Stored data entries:
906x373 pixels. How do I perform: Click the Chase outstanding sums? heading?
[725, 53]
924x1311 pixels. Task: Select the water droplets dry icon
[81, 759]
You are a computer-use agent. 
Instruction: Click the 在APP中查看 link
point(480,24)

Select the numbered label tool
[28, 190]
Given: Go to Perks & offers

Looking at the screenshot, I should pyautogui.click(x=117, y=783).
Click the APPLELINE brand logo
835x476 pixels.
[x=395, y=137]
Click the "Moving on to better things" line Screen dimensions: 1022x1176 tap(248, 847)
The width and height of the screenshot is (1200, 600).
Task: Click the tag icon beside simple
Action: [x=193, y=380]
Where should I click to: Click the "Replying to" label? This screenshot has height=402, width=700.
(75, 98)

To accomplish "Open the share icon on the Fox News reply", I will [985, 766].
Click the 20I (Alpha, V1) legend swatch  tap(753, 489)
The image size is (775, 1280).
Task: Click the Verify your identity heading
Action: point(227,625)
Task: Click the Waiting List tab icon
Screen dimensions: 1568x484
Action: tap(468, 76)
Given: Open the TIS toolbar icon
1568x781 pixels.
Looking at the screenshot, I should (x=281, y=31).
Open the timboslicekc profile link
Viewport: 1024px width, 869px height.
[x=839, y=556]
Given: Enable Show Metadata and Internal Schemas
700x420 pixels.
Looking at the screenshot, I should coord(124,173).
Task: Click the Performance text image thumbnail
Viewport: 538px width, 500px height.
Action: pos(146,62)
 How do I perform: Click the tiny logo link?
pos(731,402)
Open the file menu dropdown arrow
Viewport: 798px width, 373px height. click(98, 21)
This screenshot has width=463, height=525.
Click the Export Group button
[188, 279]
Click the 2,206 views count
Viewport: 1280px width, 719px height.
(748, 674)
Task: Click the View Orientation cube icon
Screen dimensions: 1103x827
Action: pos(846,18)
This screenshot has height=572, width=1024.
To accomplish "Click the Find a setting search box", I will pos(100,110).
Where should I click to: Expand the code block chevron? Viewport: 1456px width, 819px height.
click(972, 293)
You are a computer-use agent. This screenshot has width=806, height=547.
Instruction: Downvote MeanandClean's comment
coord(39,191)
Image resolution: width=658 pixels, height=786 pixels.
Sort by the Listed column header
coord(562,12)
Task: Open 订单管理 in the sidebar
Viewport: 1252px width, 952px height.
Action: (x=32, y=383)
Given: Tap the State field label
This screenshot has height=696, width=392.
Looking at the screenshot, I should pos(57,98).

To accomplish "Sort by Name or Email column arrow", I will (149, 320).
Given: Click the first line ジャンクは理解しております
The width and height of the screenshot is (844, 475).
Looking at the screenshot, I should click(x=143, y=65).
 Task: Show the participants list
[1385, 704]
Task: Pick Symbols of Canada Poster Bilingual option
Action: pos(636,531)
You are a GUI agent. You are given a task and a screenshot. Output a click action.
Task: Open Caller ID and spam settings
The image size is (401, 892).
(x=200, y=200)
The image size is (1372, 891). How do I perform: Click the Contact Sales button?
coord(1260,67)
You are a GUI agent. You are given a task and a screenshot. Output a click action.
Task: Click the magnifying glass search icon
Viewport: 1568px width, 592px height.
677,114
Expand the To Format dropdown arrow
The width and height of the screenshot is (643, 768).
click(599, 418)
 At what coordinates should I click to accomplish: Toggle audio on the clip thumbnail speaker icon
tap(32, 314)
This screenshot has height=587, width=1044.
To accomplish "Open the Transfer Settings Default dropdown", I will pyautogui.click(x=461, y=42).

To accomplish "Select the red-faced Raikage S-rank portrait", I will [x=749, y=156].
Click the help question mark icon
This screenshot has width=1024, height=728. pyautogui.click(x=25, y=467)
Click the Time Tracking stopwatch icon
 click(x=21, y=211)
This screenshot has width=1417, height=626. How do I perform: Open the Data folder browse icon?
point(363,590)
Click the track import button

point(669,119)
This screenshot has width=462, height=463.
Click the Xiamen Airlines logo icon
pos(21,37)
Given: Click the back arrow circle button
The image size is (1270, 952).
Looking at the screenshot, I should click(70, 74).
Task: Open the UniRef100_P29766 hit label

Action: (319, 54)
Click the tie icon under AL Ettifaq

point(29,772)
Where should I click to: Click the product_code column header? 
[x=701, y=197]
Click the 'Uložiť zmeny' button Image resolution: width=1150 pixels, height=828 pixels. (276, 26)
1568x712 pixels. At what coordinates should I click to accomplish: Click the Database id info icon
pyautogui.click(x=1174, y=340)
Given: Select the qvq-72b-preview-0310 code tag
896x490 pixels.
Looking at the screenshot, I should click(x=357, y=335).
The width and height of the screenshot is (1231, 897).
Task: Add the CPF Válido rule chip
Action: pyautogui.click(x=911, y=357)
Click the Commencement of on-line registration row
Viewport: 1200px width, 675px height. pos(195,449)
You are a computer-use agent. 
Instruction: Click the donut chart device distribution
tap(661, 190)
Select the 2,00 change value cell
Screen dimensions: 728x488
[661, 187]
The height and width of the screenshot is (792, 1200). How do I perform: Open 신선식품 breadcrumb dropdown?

Task objective: Retype only this portion of the data above: the line containing "Task: Show the participants list", the line containing "Given: Select the", and all lines between them, exactly.

Result of this exercise:
 Task: Show the participants list
[1385, 704]
Task: Pick Symbols of Canada Poster Bilingual option
Action: pos(636,531)
You are a GUI agent. You are given a task and a screenshot. Output a click action.
Task: Open Caller ID and spam settings
The image size is (401, 892).
(x=200, y=200)
The image size is (1372, 891). How do I perform: Click the Contact Sales button?
coord(1260,67)
You are a GUI agent. You are given a task and a screenshot. Output a click action.
Task: Click the magnifying glass search icon
Viewport: 1568px width, 592px height.
677,114
Expand the To Format dropdown arrow
The width and height of the screenshot is (643, 768).
click(599, 418)
 At what coordinates should I click to accomplish: Toggle audio on the clip thumbnail speaker icon
tap(32, 314)
This screenshot has height=587, width=1044.
To accomplish "Open the Transfer Settings Default dropdown", I will pyautogui.click(x=461, y=42).

To accomplish "Select the red-faced Raikage S-rank portrait", I will [x=749, y=156].
Click the help question mark icon
This screenshot has width=1024, height=728. pyautogui.click(x=25, y=467)
Click the Time Tracking stopwatch icon
 click(x=21, y=211)
This screenshot has width=1417, height=626. How do I perform: Open the Data folder browse icon?
point(363,590)
Click the track import button

point(669,119)
This screenshot has width=462, height=463.
Click the Xiamen Airlines logo icon
pos(21,37)
Given: Click the back arrow circle button
The image size is (1270, 952).
Looking at the screenshot, I should click(70, 74).
Task: Open the UniRef100_P29766 hit label

Action: (319, 54)
Click the tie icon under AL Ettifaq

point(29,772)
Where should I click to: Click the product_code column header? 
[x=701, y=197]
Click the 'Uložiť zmeny' button Image resolution: width=1150 pixels, height=828 pixels. (276, 26)
1568x712 pixels. At what coordinates should I click to accomplish: Click the Database id info icon
pyautogui.click(x=1174, y=340)
Given: Select the qvq-72b-preview-0310 code tag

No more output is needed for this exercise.